Het logistieke hart van Dutchbat werd gevormd door het 1 (VN) Support Command, een samengestelde eenheid, met als belangrijkste taken: bevoorrading en transport van alle benodigde goederen, diensten, onderhoud en herstel, geniesteun en geneeskundige verzorging. Het droeg zorg voor het voortzettingsvermogen van het Infanteriebataljon, zodat deze eenheid zich volledig op haar operationele taken kon concentreren. Terwijl de hoofdmoot van het Support Command was gelegerd in Lukavac nabij Tuzla, werd de geneeskundige verbandplaats gecoloceerd op de thuisbasis van het Infanteriebataljon in Potocari, een stadje nabij Srebrenica.
Voor de uitvoering van haar taken beschikte het Support Command, naast 350 voertuigen, over 480 militairen, waaronder 200 dienstplichtigen.

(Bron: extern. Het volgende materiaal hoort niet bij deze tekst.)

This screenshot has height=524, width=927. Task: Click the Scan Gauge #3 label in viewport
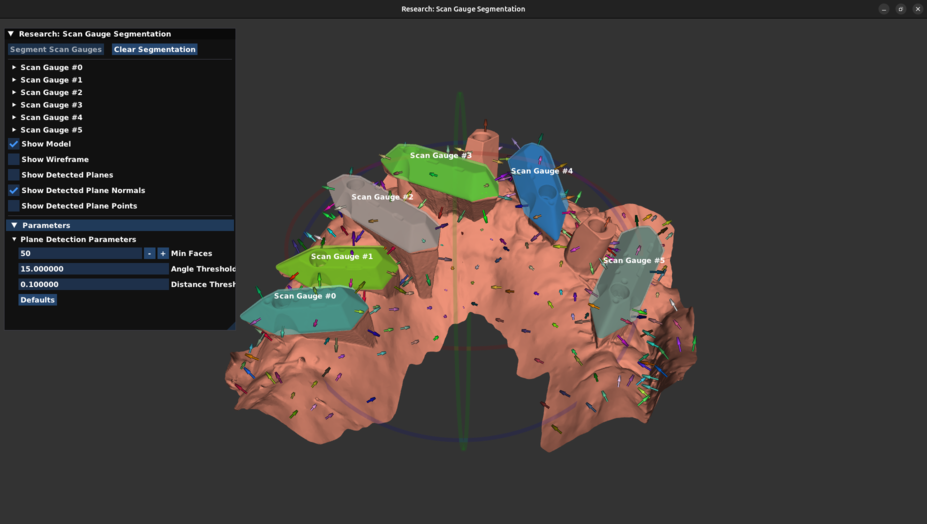click(x=440, y=156)
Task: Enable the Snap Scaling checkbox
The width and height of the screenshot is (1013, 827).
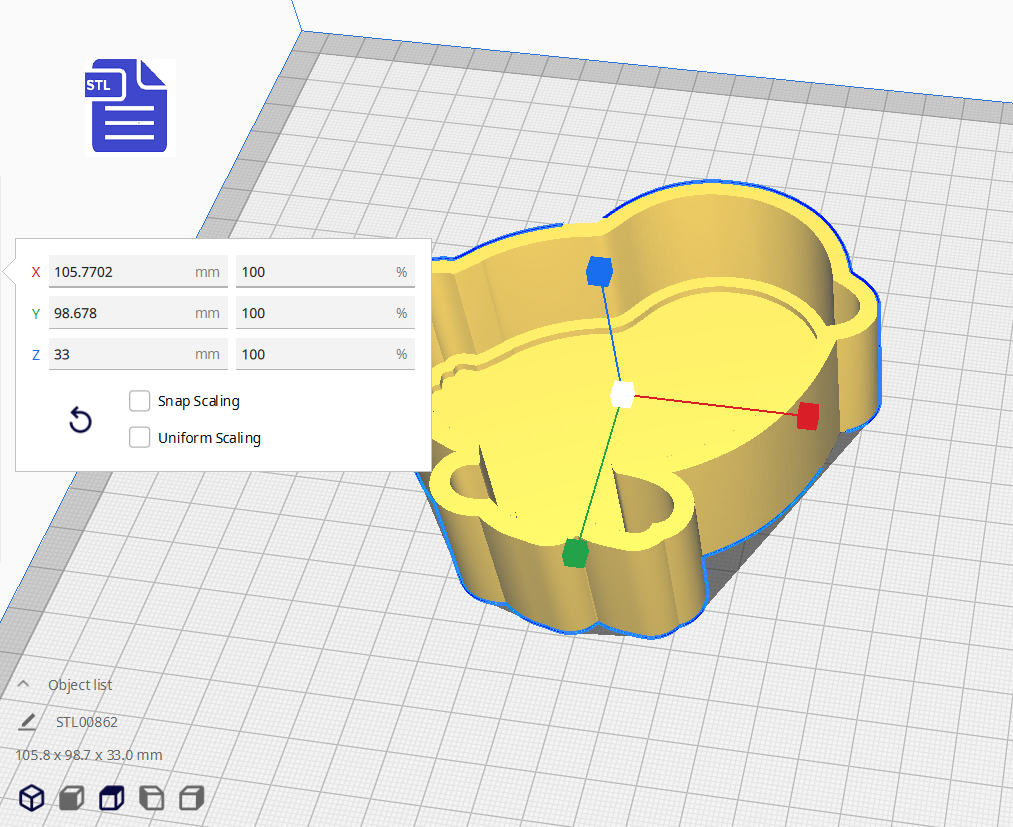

Gedurende de opbouwfase waren ook 85 genisten ingedeeld voor de constructiewerkzaamheden en tot september 1994 eveneens een vervoersdetachement (20 militairen) van de Koninklijke Luchtmacht. Het gehele Dutchbat stond onder bevel van Sector North East Command, met het Hoofdkwartier op het vliegveld van Tuzla, dat weer een onderdeel vormde van het Bosnia-Herzegovina Command in Kiseljak, nabij Sarajevo.
Drie rotaties van Dutchbat voerden de taken onder bijzonder moeilijke omstandigheden zo goed mogelijk uit, maar in juli 1995, een week na de val van Srebrenica en de dood van circa 8000 moslims uit de enclave, werd de eenheid uit het gebied gehaald. De vierde rotatie van Dutchbat, bleef tot november 1995 actief in Simin Han. Het Support Command was in het voorjaar van 1995 verplaatst naar Centraal-Bosnië en onder de nieuwe naam 1(VN/BE) VN Log/Tbat, samengevoegd met het inmiddels afgeslankte Transportbataljon. Na het Dayton vredesakkoord eind 1995 ontplooide Nederland een infanteriebataljon als onderdeel van de NAVO Implementation Force (IFOR). Tegelijkertijd werd UNPROFOR opgeheven en werden de blauwe helmen van het LogTbat, veelal letterlijk en ter plaatse, met groene verf overgeschilderd.